RECORDS PROVIDED:
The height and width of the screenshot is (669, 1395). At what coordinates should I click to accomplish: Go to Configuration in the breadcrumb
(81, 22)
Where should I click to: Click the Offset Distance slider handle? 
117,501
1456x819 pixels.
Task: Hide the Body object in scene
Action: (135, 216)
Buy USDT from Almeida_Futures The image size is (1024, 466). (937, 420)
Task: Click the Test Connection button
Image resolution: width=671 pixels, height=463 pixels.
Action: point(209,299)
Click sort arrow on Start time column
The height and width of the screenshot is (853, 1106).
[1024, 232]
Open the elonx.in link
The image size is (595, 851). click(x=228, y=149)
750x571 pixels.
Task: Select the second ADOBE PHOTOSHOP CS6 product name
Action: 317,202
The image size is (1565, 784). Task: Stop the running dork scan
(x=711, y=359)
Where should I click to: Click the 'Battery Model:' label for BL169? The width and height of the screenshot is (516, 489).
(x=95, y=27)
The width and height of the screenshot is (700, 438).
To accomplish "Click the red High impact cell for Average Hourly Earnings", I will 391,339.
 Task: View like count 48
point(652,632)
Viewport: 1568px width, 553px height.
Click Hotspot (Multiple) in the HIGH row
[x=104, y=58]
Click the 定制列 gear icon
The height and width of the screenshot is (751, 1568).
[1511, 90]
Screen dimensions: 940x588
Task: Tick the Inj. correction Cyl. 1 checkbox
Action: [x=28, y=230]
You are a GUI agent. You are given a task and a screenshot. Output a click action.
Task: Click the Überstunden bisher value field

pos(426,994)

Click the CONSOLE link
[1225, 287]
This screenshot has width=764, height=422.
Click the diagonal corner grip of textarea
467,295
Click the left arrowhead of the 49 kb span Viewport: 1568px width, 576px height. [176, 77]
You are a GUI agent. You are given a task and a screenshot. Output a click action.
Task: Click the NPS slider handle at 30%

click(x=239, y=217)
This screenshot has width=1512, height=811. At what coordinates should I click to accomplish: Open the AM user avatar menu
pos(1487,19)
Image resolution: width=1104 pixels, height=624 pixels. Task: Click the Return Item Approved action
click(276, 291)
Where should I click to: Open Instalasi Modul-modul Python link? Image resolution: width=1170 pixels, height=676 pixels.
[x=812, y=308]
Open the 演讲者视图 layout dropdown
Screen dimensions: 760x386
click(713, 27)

PROBLEM TO WORK ON: Every line above is to be transcribed exactly, with nothing missed.

RESPONSE TO THIS EXERCISE:
The height and width of the screenshot is (669, 1395). At what coordinates should I click to accomplish: Go to Configuration in the breadcrumb
(81, 22)
Where should I click to: Click the Offset Distance slider handle? 
117,501
1456x819 pixels.
Task: Hide the Body object in scene
Action: (135, 216)
Buy USDT from Almeida_Futures The image size is (1024, 466). (937, 420)
Task: Click the Test Connection button
Image resolution: width=671 pixels, height=463 pixels.
Action: point(209,299)
Click sort arrow on Start time column
The height and width of the screenshot is (853, 1106).
[1024, 232]
Open the elonx.in link
The image size is (595, 851). click(x=228, y=149)
750x571 pixels.
Task: Select the second ADOBE PHOTOSHOP CS6 product name
Action: 317,202
The image size is (1565, 784). Task: Stop the running dork scan
(x=711, y=359)
Where should I click to: Click the 'Battery Model:' label for BL169? The width and height of the screenshot is (516, 489).
(x=95, y=27)
The width and height of the screenshot is (700, 438).
To accomplish "Click the red High impact cell for Average Hourly Earnings", I will 391,339.
 Task: View like count 48
point(652,632)
Viewport: 1568px width, 553px height.
Click Hotspot (Multiple) in the HIGH row
[x=104, y=58]
Click the 定制列 gear icon
The height and width of the screenshot is (751, 1568).
[1511, 90]
Screen dimensions: 940x588
Task: Tick the Inj. correction Cyl. 1 checkbox
Action: [x=28, y=230]
You are a GUI agent. You are given a task and a screenshot. Output a click action.
Task: Click the Überstunden bisher value field

pos(426,994)

Click the CONSOLE link
[1225, 287]
This screenshot has width=764, height=422.
Click the diagonal corner grip of textarea
467,295
Click the left arrowhead of the 49 kb span Viewport: 1568px width, 576px height. [176, 77]
You are a GUI agent. You are given a task and a screenshot. Output a click action.
Task: Click the NPS slider handle at 30%

click(x=239, y=217)
This screenshot has width=1512, height=811. At what coordinates should I click to accomplish: Open the AM user avatar menu
pos(1487,19)
Image resolution: width=1104 pixels, height=624 pixels. Task: Click the Return Item Approved action
click(276, 291)
Where should I click to: Open Instalasi Modul-modul Python link? Image resolution: width=1170 pixels, height=676 pixels.
[x=812, y=308]
Open the 演讲者视图 layout dropdown
Screen dimensions: 760x386
click(713, 27)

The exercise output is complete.